Decision 7: A practical performance budget

A budget is a number you commit to and let your CI enforce. Without one, performance rots over time.

A starting budget for most apps:

Asset	Budget
Main bundle JS	< 100 KB gzipped on the entry route
CSS	< 50 KB gzipped
Images on first paint	< 200 KB total
Fonts	1 to 2 weights, woff2, < 100 KB
Total page weight	< 500 KB on first paint
LCP	< 2.5 s on a slow 4G mid range phone
INP	< 200 ms
CLS	< 0.1

Plug a tool like lighthouse-ci, bundlesize, or size-limit into CI. If a PR pushes the bundle past the budget, the build fails. The PR explains itself.

Decision 8: Devtools you should know

• Lighthouse panel for one-off audits.
• Performance panel to record a real interaction and see where time goes. The flame graph is your best friend.
• Network panel with throttling.

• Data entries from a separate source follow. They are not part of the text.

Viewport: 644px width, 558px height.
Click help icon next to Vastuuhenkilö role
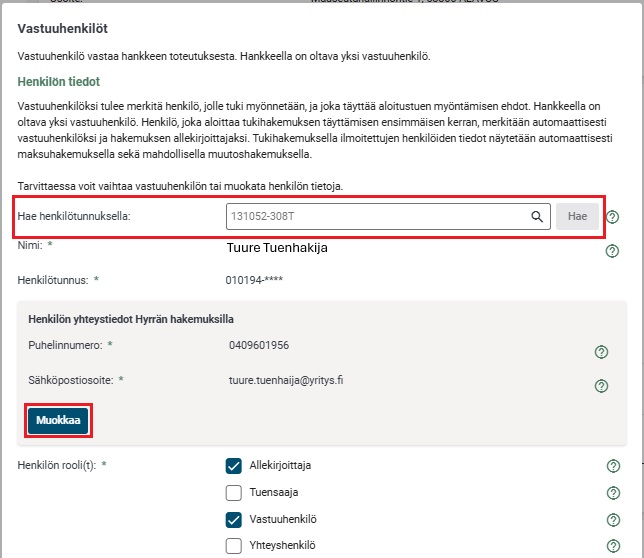[x=612, y=519]
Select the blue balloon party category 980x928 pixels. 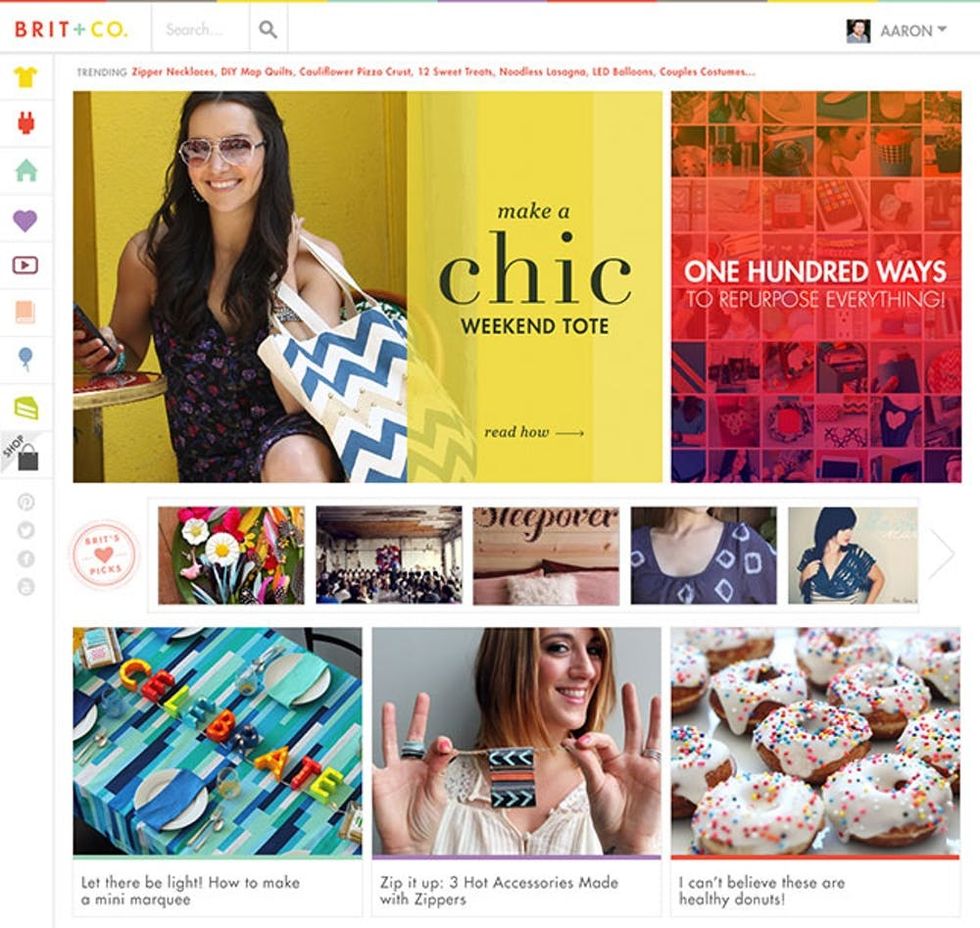26,360
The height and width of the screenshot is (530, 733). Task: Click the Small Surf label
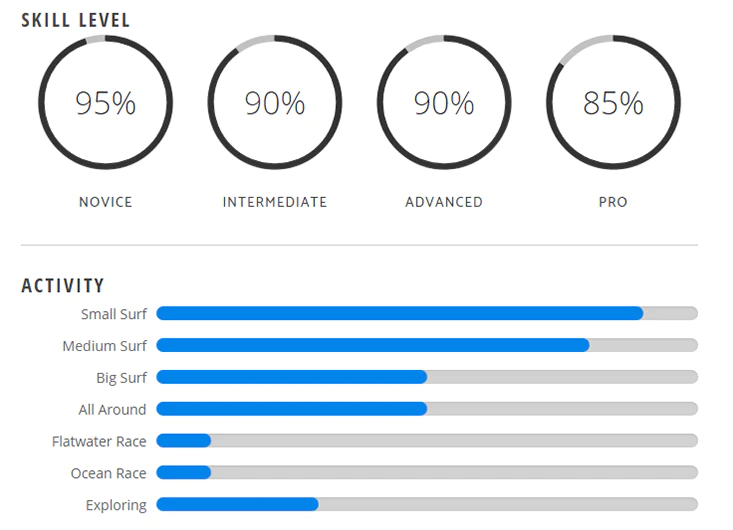114,314
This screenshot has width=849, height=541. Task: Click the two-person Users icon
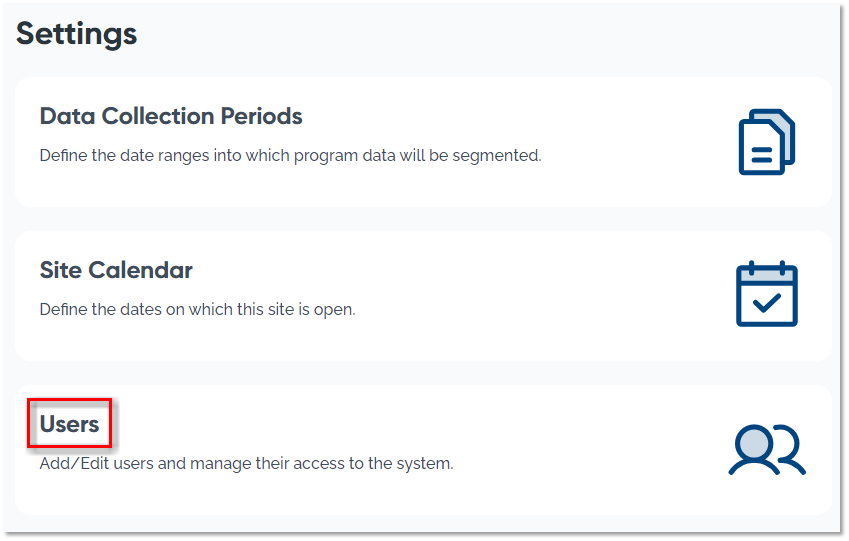[x=766, y=450]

Set "Fast 3G", reload, watch what happens.
• Coverage panel to find unused JS and CSS.
• WebPageTest (webpagetest.org) for a deeper, scriptable analysis. The waterfall view is iconic.
• bundle-analyzer plugins for Vite, Webpack, and Next.js. See what is in your bundle, by file, sorted by size.
• web-vitals extension to see real metrics in the browser bar as you click around.

A peek under the hood

What really happens between the click and the pixels:

1. DNS lookup for the domain.
2. TCP / TLS handshake with the server.
3. HTTP request for the HTML.
4. HTML streams to the browser. The parser starts immediately.
5. CSS in the head blocks rendering until it parses. This is why critical CSS matters.
6. <script> tags without defer/async block the parser. This is why script placement matters.
7. Layout computes the size and position of every element.
8. Paint fills in pixels.
9. Composite stacks layers and shows the final frame.
10. JavaScript hydrates any framework on the page, attaching event listeners.

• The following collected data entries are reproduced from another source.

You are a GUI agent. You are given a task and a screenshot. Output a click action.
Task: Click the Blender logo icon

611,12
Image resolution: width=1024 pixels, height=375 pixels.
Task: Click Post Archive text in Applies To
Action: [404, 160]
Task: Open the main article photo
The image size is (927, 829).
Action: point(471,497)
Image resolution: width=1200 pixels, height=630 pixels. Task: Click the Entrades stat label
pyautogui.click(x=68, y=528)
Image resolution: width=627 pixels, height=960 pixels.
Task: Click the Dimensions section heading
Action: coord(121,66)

Two practical consequences:

• Anything that delays steps 4 to 8 hurts LCP. Fonts, images, render blocking CSS, server time.
• Anything that runs on the main thread after step 10 hurts INP. Heavy hydration, large JS bundles, third party scripts.

That mental model is enough to debug almost any performance issue you will hit.

Tiny tips that will save you later

• Test on a real low end phone. Your MacBook does not represent your users.
• Throttle to slow 4G in DevTools before believing your local times.
• Set width and height on every image and iframe.
• Use loading="lazy" on images below the fold.
• Self host fonts. Preload one. Use font-display: swap.
• Code split by route.
• Remove dependencies you do not use. npx depcheck finds them.
• Audit third party scripts. Analytics, tag managers, chat widgets are often the slowest thing on a page.
• Run Lighthouse in CI. Performance regresses silently otherwise.
• Track INP in production. Most regressions live in JavaScript work, not in the network.
• Cache HTML for short windows with stale-while-revalidate to absorb traffic spikes without losing freshness.

Wrapping up

So that is the whole story. We were tired of building beautiful sites that felt slow. We learned that the user only cares about three things: did the page show up, does it respond when I tap, is it staying still. Google bottled those into LCP, INP, and CLS. We measured with Lighthouse, CrUX, and web-vitals. We fixed LCP with preloading, modern image formats, server rendering, and font tactics. We fixed INP by yielding to the main thread, splitting bundles, cutting work, and moving heavy compute to workers. We fixed CLS with image dimensions, font metric overrides, and reserved space.

We taught our network to compress, cache, preconnect, and prefetch. We set a budget, plugged it into CI, and stopped letting bundle size sneak upward.

Once that map is in your head, web performance stops feeling like a dark art and starts feeling like a small set of repeatable habits. You ship fast pages on purpose, not by accident.

Happy optimizing, and may your Vitals always be green.